* HOW TO COMPLETE THIS TASK
Return the full listing unchanged, excluding any images it contains.

* EXCERPTED RECORDS
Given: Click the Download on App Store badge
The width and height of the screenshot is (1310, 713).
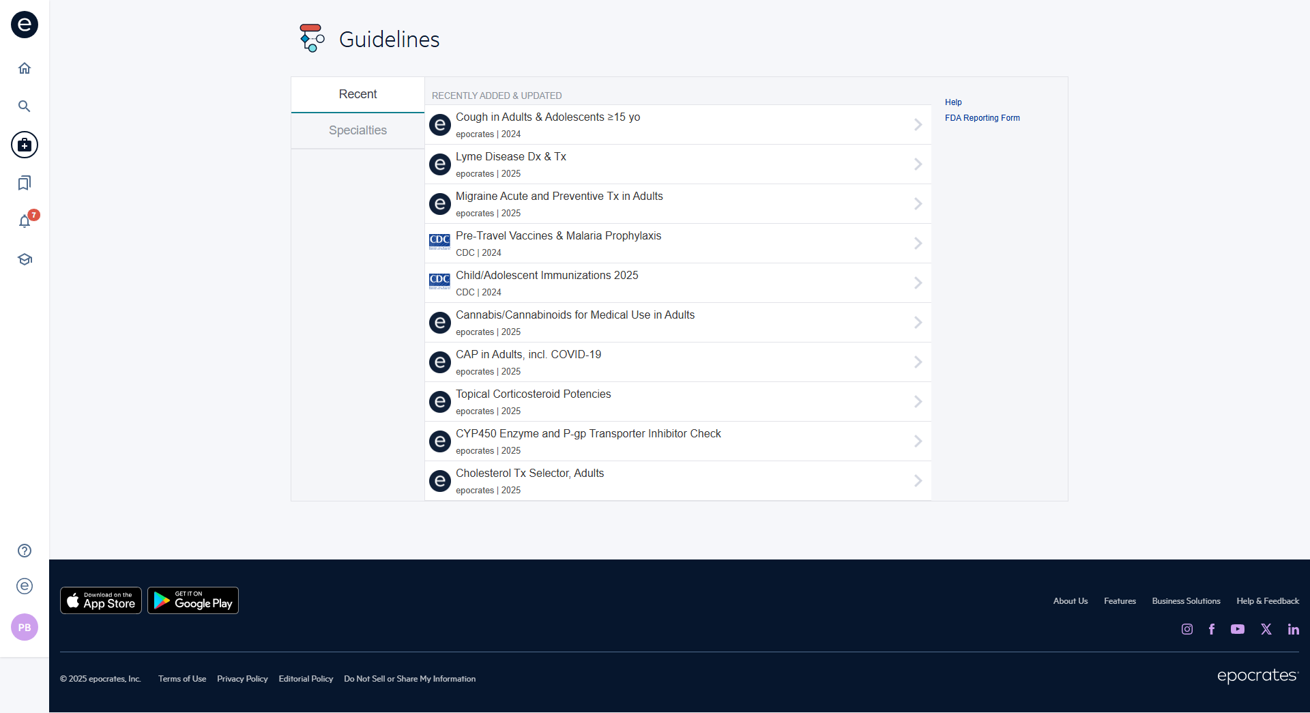Looking at the screenshot, I should click(x=101, y=600).
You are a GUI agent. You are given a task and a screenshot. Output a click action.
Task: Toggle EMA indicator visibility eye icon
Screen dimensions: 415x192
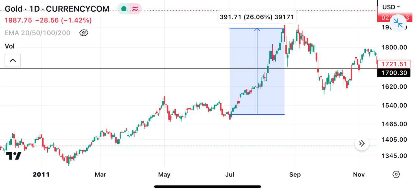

* ANSWER BOX
Given: Click the Download on App Store badge
The width and height of the screenshot is (1310, 713).
Looking at the screenshot, I should click(x=101, y=600).
You are a GUI agent. You are given a task and a screenshot. Output a click action.
Task: Toggle EMA indicator visibility eye icon
Screen dimensions: 415x192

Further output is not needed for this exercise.